Set exercise :: In the listing below, how many lines contain the word "segment"? Reply with the number only.

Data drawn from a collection
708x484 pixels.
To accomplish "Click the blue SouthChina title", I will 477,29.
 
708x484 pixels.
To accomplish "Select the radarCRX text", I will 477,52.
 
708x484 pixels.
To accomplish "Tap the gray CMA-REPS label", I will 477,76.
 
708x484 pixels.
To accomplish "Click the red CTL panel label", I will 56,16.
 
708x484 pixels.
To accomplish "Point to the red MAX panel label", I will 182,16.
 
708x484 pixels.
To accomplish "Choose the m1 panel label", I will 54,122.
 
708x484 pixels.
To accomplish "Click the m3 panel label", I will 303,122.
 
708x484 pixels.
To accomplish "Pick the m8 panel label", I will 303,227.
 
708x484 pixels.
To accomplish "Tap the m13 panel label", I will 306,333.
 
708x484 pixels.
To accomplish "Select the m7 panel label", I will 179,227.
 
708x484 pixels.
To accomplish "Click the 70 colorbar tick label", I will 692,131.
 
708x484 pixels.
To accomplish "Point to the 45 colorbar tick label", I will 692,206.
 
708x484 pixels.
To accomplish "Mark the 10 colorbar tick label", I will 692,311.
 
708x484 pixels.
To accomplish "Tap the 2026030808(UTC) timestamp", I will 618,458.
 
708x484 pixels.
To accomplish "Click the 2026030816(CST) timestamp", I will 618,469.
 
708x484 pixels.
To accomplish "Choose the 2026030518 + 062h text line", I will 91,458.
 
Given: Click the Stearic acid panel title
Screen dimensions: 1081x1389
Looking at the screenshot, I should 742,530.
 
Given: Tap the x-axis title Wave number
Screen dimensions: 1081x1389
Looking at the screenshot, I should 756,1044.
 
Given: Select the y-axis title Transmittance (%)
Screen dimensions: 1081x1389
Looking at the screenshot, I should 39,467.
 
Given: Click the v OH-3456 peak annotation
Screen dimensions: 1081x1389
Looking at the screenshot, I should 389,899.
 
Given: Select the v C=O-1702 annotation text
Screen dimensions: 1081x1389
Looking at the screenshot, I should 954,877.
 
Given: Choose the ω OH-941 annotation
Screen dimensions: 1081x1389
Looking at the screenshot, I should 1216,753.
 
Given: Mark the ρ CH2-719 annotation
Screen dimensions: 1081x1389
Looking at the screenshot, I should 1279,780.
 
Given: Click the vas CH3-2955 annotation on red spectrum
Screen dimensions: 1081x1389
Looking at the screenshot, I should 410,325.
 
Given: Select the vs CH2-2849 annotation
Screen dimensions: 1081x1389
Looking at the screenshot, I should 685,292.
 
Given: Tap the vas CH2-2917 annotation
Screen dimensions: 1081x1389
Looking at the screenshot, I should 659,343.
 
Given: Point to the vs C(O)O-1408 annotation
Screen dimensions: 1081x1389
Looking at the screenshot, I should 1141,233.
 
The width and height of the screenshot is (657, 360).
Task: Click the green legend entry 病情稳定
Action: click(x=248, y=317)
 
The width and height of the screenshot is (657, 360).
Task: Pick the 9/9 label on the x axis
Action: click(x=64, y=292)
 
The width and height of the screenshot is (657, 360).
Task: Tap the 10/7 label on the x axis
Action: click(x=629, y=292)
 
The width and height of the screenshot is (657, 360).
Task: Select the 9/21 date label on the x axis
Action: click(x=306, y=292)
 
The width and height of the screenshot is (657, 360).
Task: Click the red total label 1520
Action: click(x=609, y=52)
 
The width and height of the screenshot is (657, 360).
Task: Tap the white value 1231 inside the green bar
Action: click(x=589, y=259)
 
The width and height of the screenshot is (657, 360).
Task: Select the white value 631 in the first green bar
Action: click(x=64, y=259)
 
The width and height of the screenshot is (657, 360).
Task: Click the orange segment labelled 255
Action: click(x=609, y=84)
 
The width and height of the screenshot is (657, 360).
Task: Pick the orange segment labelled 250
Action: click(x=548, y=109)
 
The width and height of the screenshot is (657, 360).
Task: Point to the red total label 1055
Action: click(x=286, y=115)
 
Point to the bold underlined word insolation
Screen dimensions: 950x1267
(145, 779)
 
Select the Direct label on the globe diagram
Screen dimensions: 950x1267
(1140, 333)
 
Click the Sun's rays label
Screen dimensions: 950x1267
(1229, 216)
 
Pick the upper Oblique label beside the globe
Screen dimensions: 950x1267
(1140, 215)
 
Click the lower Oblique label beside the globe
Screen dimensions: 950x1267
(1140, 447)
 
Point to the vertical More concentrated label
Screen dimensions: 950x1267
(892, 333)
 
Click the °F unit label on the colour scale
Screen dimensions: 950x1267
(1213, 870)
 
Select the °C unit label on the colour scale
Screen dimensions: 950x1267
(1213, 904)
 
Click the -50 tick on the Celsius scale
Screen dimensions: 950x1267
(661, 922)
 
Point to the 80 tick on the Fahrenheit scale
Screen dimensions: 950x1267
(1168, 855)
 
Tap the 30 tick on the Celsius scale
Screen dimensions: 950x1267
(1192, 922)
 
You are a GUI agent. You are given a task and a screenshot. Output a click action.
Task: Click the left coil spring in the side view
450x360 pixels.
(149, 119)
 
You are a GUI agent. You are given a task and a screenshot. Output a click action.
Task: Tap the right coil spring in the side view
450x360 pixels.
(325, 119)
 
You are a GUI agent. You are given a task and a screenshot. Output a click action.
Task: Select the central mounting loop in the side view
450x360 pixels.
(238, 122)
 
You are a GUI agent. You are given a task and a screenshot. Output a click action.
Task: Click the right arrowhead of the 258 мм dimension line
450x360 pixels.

Solution below :: 2